DIRECTIONS FOR THIS TASK: Count how many lines of the rows below contain the word "Where". Reply with the number alone.

---*---

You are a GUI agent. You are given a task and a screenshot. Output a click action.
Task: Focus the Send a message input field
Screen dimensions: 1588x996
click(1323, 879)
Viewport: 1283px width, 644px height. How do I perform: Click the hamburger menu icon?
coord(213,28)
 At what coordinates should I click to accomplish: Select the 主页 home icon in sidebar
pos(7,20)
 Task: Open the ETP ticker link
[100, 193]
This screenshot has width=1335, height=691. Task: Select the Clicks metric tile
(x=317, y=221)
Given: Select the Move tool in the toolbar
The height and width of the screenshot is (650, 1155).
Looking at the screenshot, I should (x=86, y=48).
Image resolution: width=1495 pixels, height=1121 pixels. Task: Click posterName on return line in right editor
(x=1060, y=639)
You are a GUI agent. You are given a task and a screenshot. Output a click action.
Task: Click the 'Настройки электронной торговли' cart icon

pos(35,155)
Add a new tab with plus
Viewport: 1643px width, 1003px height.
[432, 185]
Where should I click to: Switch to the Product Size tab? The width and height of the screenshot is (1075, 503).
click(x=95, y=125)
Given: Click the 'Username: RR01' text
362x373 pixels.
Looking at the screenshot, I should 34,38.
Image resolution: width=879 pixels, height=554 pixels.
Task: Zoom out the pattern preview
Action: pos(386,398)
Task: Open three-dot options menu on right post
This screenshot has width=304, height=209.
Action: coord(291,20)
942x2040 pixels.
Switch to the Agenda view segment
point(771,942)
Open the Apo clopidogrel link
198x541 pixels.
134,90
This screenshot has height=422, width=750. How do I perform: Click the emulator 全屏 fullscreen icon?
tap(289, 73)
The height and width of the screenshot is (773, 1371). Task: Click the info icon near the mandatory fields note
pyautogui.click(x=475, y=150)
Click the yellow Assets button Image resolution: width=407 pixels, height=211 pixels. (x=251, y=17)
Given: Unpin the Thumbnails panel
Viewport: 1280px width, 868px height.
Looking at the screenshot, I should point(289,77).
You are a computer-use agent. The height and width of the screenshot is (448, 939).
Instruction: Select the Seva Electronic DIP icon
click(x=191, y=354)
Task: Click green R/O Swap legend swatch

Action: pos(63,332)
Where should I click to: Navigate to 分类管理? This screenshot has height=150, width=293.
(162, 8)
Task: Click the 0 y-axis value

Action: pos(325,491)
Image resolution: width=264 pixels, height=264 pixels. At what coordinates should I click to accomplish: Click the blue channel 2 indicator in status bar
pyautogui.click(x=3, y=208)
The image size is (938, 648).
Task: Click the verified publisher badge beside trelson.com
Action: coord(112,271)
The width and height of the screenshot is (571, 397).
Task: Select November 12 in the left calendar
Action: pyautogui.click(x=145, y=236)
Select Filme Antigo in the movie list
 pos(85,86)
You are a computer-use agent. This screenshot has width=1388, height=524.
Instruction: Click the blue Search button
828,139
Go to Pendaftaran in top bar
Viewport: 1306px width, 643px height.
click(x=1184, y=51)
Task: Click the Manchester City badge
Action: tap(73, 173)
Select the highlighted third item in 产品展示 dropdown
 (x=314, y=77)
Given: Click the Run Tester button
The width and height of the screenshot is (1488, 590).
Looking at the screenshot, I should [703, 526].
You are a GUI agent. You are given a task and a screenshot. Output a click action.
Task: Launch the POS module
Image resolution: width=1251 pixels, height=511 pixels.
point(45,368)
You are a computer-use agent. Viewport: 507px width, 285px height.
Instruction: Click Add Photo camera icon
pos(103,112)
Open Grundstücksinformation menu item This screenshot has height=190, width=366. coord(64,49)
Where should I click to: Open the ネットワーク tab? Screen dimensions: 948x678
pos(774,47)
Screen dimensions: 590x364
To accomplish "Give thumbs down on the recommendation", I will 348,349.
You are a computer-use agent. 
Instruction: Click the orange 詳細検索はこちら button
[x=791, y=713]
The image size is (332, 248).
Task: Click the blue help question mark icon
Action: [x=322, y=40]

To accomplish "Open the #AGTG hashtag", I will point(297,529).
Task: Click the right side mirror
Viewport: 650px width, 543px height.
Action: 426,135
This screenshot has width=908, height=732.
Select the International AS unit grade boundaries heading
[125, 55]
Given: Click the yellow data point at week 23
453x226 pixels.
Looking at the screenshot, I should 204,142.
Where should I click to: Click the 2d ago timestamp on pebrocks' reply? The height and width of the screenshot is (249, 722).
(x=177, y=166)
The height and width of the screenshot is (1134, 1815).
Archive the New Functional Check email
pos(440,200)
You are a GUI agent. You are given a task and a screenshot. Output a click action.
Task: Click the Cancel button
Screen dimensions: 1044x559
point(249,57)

---*---

OUTPUT OF THE TASK: 4